O problema, segundo o relato de Vicente, foi provocado pelo advogado de Sandra à época.
“Este advogado, que inclusive já faleceu, chamou a imprensa para a reunião. Então, chegou e já começou a dar entrevistas na rua. A Sandra nem foi ao encontro. Quem apareceu foi o advogado. Seria o primeiro contrato que o Pelé iria ter com a Sandra. Mas quem apareceu foi o advogado. Foi criada uma situação terrível. O Pelé ficou muito irritado com a atitude do advogado e resolveu só assumir a paternidade na Justiça”, contou Vicente Cascione.
“Quando o Pelé viu que o advogado havia chamado a imprensa para a reunião, ele olhou para mim e disse: Fui traído. Agora só vou reconhecer a paternidade na Justiça”, lembra-se Vicente Cascione.
E foi exatamente o que aconteceu. O processo de reconhecimento na Justiça transformou-se em uma longa batalha.

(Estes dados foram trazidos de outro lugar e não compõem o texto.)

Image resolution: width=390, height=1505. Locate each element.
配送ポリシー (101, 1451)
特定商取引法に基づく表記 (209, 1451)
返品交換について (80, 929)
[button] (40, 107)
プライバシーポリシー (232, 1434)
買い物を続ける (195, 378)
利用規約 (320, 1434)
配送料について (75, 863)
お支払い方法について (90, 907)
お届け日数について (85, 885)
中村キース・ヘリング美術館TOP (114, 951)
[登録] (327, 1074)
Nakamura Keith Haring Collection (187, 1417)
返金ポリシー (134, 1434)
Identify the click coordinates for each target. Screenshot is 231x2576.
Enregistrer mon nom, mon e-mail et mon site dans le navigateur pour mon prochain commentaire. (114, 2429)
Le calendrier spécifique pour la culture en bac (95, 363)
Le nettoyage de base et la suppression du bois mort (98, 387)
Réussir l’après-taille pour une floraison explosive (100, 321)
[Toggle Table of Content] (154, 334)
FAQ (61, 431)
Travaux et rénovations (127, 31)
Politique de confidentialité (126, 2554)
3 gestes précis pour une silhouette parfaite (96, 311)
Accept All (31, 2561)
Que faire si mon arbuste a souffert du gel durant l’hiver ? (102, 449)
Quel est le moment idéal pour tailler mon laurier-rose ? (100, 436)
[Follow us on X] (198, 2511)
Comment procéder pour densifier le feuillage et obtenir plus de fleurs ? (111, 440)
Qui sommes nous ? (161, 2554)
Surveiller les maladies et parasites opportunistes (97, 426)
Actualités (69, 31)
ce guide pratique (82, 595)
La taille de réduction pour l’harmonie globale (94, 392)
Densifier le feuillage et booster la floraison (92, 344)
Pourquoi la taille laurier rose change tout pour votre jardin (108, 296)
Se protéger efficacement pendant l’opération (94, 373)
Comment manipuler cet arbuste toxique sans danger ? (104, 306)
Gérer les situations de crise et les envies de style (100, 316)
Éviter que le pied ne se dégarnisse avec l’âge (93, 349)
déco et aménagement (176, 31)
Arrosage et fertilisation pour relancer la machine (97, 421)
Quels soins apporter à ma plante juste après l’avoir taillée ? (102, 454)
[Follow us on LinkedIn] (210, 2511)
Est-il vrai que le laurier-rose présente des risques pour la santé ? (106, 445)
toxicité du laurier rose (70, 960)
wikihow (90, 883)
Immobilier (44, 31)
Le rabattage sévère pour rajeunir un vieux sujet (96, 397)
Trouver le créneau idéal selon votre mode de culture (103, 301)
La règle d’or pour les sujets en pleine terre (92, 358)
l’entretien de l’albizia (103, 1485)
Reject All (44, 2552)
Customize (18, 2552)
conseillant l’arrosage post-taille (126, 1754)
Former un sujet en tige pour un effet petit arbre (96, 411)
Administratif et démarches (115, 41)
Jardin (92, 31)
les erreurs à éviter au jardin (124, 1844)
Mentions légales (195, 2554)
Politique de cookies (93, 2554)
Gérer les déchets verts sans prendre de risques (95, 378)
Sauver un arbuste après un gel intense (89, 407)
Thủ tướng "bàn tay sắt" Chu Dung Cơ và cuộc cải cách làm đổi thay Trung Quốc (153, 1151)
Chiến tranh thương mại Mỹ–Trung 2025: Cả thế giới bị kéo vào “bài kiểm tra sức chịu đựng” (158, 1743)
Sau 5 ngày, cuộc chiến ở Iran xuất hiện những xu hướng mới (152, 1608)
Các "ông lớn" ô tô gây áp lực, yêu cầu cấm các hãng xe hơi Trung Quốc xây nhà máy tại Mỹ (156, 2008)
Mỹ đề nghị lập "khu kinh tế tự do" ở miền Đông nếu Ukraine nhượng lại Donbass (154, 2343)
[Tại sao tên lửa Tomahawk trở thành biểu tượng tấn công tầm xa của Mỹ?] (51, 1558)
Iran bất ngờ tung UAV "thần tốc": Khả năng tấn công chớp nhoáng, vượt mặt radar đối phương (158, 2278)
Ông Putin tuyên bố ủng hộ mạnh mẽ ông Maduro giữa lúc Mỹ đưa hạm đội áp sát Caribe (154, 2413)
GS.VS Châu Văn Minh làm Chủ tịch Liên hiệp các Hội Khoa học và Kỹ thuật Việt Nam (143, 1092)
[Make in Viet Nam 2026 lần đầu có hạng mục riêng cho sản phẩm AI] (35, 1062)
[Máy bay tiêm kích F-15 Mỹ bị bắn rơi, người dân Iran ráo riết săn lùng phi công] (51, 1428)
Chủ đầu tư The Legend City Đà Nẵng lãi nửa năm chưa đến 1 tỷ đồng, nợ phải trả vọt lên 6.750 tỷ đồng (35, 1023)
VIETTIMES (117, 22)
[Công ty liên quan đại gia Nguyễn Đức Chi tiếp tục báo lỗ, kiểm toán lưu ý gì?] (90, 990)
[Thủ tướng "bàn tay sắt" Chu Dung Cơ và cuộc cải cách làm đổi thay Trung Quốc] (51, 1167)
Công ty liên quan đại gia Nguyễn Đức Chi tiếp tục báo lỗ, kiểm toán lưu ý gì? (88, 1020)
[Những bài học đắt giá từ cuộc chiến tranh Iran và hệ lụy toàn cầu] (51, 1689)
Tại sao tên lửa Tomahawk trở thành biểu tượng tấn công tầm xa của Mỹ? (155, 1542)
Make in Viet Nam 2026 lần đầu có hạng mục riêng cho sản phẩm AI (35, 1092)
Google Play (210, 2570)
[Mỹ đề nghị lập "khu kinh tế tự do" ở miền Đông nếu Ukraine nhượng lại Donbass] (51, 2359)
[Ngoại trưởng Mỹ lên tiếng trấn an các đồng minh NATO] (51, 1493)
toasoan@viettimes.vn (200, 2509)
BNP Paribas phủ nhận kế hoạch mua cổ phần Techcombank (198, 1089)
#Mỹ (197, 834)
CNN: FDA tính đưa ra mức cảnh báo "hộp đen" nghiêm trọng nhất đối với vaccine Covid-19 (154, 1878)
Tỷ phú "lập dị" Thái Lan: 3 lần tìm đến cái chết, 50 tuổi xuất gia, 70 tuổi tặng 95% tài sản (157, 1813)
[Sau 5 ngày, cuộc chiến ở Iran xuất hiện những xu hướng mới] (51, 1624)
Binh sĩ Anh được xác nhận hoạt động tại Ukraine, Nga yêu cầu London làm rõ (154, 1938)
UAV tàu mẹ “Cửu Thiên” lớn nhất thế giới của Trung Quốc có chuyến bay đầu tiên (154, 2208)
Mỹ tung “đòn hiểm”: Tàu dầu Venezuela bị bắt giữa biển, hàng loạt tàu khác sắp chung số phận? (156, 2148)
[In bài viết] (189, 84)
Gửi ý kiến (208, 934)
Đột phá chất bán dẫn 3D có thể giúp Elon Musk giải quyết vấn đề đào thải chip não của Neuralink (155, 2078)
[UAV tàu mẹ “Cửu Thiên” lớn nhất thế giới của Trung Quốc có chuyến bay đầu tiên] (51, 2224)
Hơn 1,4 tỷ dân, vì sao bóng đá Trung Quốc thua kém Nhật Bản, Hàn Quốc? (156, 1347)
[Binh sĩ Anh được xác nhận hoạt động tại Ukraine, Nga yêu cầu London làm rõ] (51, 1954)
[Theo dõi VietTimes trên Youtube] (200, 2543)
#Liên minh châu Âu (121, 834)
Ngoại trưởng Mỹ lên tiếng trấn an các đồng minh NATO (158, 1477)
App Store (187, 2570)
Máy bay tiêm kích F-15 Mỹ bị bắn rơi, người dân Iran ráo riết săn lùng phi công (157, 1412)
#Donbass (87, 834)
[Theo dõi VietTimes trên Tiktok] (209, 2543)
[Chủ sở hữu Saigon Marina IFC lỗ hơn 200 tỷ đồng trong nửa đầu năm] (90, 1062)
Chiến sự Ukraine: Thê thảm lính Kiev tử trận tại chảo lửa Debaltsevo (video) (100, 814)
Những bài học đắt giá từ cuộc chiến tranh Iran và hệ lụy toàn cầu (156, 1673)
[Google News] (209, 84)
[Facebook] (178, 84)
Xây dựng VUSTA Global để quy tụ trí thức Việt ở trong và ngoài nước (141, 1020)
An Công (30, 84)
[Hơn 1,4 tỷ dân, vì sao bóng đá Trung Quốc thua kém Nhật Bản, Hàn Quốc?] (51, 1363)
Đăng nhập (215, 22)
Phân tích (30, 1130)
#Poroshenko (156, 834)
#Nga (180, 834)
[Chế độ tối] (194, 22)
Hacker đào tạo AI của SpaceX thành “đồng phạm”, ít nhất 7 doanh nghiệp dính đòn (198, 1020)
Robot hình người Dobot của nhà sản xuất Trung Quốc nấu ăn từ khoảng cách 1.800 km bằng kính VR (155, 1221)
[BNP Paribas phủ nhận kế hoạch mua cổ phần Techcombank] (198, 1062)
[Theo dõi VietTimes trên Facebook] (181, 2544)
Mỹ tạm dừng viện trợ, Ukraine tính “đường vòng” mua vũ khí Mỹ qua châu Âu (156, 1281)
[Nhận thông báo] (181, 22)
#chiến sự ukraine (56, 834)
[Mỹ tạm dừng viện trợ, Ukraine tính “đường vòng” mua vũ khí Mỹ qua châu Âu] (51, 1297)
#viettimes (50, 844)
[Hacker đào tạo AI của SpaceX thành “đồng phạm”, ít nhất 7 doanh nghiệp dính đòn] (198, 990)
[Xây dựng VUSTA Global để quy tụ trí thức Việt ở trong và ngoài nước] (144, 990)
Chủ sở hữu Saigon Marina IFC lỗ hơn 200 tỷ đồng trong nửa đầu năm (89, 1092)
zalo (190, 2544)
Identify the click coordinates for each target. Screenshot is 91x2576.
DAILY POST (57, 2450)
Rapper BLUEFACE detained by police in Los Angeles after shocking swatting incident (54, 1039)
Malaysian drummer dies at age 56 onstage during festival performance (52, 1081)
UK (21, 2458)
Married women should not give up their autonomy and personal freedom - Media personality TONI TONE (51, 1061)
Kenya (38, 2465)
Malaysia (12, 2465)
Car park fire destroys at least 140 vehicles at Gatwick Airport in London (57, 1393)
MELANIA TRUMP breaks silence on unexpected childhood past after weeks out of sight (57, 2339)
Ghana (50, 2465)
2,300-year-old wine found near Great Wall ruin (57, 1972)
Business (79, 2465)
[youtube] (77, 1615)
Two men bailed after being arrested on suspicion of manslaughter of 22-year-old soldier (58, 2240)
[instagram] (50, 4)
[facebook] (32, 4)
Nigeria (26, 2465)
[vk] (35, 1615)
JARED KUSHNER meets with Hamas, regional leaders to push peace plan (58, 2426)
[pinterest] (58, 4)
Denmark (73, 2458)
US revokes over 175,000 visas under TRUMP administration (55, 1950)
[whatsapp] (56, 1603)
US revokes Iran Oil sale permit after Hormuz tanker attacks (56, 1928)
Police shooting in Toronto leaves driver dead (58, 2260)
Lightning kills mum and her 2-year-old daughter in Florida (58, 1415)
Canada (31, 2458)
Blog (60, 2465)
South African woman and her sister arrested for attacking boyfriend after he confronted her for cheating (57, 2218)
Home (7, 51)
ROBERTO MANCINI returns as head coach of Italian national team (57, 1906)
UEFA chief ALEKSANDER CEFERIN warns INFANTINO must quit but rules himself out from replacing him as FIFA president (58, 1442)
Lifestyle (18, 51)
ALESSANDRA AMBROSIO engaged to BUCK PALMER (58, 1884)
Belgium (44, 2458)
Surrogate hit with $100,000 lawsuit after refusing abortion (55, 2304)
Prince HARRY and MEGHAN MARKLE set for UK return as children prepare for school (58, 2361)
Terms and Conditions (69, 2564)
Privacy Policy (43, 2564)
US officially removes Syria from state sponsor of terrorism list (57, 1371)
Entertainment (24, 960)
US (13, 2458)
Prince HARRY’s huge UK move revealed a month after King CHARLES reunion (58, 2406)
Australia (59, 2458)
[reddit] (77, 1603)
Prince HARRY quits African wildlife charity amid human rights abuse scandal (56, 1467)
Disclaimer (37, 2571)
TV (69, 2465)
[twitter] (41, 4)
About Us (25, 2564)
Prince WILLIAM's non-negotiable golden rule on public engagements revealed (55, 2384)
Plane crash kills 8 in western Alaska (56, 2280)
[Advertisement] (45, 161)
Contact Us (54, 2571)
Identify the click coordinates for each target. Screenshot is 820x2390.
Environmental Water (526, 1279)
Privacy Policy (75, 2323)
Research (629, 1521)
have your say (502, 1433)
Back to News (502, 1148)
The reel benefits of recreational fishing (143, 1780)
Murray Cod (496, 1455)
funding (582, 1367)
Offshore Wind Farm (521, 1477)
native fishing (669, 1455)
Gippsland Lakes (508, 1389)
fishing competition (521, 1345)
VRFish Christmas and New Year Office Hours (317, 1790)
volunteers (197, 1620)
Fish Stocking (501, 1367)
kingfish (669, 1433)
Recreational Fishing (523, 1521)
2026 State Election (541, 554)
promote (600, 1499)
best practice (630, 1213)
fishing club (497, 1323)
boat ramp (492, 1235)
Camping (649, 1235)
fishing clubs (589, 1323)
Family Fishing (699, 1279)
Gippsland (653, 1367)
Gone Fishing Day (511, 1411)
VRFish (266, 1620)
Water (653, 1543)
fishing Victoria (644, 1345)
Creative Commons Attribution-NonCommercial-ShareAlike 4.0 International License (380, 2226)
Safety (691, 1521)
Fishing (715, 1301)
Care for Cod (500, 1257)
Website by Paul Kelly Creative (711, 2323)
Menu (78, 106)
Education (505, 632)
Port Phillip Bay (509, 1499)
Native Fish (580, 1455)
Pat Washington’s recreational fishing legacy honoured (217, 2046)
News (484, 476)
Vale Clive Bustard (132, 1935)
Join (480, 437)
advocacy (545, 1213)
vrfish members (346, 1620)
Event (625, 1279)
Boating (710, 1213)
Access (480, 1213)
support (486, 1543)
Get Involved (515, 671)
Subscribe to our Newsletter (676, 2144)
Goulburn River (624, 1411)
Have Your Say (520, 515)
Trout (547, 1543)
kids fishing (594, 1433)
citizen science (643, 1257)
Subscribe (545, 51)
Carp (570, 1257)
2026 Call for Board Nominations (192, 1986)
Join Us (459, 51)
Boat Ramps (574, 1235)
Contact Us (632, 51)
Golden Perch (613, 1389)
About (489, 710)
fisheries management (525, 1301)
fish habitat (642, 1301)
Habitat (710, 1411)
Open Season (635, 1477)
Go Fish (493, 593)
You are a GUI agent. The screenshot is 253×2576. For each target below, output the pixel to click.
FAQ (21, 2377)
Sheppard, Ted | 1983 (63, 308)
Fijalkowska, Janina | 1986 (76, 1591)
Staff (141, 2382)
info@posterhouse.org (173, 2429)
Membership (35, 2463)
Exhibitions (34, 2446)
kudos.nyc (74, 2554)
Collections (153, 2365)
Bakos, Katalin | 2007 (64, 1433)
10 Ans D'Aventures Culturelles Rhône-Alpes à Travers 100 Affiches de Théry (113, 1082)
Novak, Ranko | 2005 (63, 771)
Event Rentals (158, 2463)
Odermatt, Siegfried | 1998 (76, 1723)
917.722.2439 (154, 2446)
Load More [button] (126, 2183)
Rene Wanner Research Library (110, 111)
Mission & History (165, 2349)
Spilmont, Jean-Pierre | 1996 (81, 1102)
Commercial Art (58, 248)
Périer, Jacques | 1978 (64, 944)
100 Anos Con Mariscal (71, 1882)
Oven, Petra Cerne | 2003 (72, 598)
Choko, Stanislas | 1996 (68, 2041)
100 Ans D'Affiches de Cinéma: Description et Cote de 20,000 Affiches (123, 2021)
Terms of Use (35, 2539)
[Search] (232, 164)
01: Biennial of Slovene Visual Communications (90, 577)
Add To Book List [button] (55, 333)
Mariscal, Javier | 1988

Pelé, conta Vicente Cascione, ainda quis fazer o reconhecimento sem ter de ir para a Justiça. Aí quem não quis mais foi o seu advogado, Samir Jorge Abdul Hack, que posteriormente foi presidente do Santos, já falecido, disse que o melhor naquele momento seria ir até o final na Justiça.
Sandra tem dois filhos: Octávio e Gabriel Arantes do Nascimento que estiveram no Hospital Albert Einstein visitando o avô, já anestesiado e sem condições de abraça-los e também ser abraçado.
Octávio escreveu nas redes sociais.
“Errar e acertar fazem parte da nossa vida. Toda família tem brigas e rusgas, e a nossa não é diferente, mas há momentos em que o amor é mais importante do que qualquer coisa! Agradeço a Deus por ter proporcionado esse momento, pois era o que o que a minha mãe mais sonhava. Têm coisas que uns plantam e outros colhem, e nós estamos colhendo. Agradeço a quem ficou feliz por nós. Estamos extremamente felizes e, de antemão, agradeço a todos da minha família, que foram extremamente receptivas e amorosas com a gente. Estou torcendo e orando pela recuperação do nosso avô”, escreveu Octávio.